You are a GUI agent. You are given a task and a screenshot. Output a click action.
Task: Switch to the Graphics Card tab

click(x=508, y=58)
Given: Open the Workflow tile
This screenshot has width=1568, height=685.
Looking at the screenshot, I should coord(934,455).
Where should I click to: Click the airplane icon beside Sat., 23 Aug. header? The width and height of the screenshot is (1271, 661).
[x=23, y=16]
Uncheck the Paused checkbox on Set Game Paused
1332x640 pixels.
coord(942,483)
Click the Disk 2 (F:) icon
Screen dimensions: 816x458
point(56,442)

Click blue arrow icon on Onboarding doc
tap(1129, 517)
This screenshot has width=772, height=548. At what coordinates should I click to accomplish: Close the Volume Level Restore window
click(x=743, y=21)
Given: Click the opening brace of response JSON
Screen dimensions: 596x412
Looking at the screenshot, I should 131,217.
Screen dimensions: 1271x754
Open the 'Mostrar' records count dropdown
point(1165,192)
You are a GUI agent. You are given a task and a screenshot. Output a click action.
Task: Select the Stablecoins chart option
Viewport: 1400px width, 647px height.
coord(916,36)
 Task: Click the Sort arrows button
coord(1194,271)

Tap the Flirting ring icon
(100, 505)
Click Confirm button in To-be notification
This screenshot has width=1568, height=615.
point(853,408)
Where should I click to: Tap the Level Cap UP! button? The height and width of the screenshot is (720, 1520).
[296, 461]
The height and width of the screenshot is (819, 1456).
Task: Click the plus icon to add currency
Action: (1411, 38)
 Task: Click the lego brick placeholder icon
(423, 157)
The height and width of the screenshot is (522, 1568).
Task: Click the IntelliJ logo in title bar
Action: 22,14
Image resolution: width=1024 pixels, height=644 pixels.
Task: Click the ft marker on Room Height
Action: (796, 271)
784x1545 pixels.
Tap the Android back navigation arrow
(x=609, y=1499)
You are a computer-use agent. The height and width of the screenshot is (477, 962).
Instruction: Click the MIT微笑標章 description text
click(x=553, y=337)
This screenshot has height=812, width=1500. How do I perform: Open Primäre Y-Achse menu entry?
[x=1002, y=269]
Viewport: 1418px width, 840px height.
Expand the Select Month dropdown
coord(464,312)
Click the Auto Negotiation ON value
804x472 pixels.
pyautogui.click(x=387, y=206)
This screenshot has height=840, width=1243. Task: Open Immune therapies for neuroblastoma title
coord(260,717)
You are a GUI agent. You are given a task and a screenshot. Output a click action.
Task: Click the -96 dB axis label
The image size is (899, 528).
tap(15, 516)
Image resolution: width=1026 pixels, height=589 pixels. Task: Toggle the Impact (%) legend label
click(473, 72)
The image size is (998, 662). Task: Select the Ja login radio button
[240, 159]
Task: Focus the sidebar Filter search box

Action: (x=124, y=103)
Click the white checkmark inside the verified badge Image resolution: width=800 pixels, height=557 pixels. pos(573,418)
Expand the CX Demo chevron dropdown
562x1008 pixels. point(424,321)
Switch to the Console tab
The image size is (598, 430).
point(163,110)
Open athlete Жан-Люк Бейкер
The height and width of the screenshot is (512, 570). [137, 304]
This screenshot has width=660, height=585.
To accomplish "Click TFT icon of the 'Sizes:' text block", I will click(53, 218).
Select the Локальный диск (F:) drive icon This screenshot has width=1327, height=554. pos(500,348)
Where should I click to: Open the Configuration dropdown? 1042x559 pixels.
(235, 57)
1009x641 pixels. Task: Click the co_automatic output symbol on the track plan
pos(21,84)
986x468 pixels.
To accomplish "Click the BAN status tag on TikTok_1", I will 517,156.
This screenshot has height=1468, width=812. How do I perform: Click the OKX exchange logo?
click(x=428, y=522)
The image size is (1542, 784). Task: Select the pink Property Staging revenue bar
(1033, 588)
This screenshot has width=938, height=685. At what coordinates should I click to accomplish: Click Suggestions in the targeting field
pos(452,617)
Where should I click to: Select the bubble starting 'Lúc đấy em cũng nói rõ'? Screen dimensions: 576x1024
-----
What you return must match the listing exactly, line for line.

You are a GUI agent. You are given a task and a screenshot. Output a click action.
Task: Switch to the Graphics Card tab

click(x=508, y=58)
Given: Open the Workflow tile
This screenshot has width=1568, height=685.
Looking at the screenshot, I should coord(934,455).
Where should I click to: Click the airplane icon beside Sat., 23 Aug. header? The width and height of the screenshot is (1271, 661).
[x=23, y=16]
Uncheck the Paused checkbox on Set Game Paused
1332x640 pixels.
coord(942,483)
Click the Disk 2 (F:) icon
Screen dimensions: 816x458
point(56,442)

Click blue arrow icon on Onboarding doc
tap(1129, 517)
This screenshot has width=772, height=548. At what coordinates should I click to accomplish: Close the Volume Level Restore window
click(x=743, y=21)
Given: Click the opening brace of response JSON
Screen dimensions: 596x412
Looking at the screenshot, I should 131,217.
Screen dimensions: 1271x754
Open the 'Mostrar' records count dropdown
point(1165,192)
You are a GUI agent. You are given a task and a screenshot. Output a click action.
Task: Select the Stablecoins chart option
Viewport: 1400px width, 647px height.
coord(916,36)
 Task: Click the Sort arrows button
coord(1194,271)

Tap the Flirting ring icon
(100, 505)
Click Confirm button in To-be notification
This screenshot has width=1568, height=615.
point(853,408)
Where should I click to: Tap the Level Cap UP! button? The height and width of the screenshot is (720, 1520).
[296, 461]
The height and width of the screenshot is (819, 1456).
Task: Click the plus icon to add currency
Action: (1411, 38)
 Task: Click the lego brick placeholder icon
(423, 157)
The height and width of the screenshot is (522, 1568).
Task: Click the IntelliJ logo in title bar
Action: 22,14
Image resolution: width=1024 pixels, height=644 pixels.
Task: Click the ft marker on Room Height
Action: (796, 271)
784x1545 pixels.
Tap the Android back navigation arrow
(x=609, y=1499)
You are a computer-use agent. The height and width of the screenshot is (477, 962).
Instruction: Click the MIT微笑標章 description text
click(x=553, y=337)
This screenshot has height=812, width=1500. How do I perform: Open Primäre Y-Achse menu entry?
[x=1002, y=269]
Viewport: 1418px width, 840px height.
Expand the Select Month dropdown
coord(464,312)
Click the Auto Negotiation ON value
804x472 pixels.
pyautogui.click(x=387, y=206)
This screenshot has height=840, width=1243. Task: Open Immune therapies for neuroblastoma title
coord(260,717)
You are a GUI agent. You are given a task and a screenshot. Output a click action.
Task: Click the -96 dB axis label
The image size is (899, 528).
tap(15, 516)
Image resolution: width=1026 pixels, height=589 pixels. Task: Toggle the Impact (%) legend label
click(473, 72)
The image size is (998, 662). Task: Select the Ja login radio button
[240, 159]
Task: Focus the sidebar Filter search box

Action: (x=124, y=103)
Click the white checkmark inside the verified badge Image resolution: width=800 pixels, height=557 pixels. pos(573,418)
Expand the CX Demo chevron dropdown
562x1008 pixels. point(424,321)
Switch to the Console tab
The image size is (598, 430).
point(163,110)
Open athlete Жан-Люк Бейкер
The height and width of the screenshot is (512, 570). [137, 304]
This screenshot has width=660, height=585.
To accomplish "Click TFT icon of the 'Sizes:' text block", I will click(53, 218).
Select the Локальный диск (F:) drive icon This screenshot has width=1327, height=554. pos(500,348)
Where should I click to: Open the Configuration dropdown? 1042x559 pixels.
(235, 57)
1009x641 pixels. Task: Click the co_automatic output symbol on the track plan
pos(21,84)
986x468 pixels.
To accomplish "Click the BAN status tag on TikTok_1", I will 517,156.
This screenshot has height=1468, width=812. How do I perform: Click the OKX exchange logo?
click(x=428, y=522)
The image size is (1542, 784). Task: Select the pink Property Staging revenue bar
(1033, 588)
This screenshot has width=938, height=685. At what coordinates should I click to accomplish: Click Suggestions in the targeting field
pos(452,617)
Where should I click to: Select the bubble starting 'Lúc đấy em cũng nói rõ'? Screen dimensions: 576x1024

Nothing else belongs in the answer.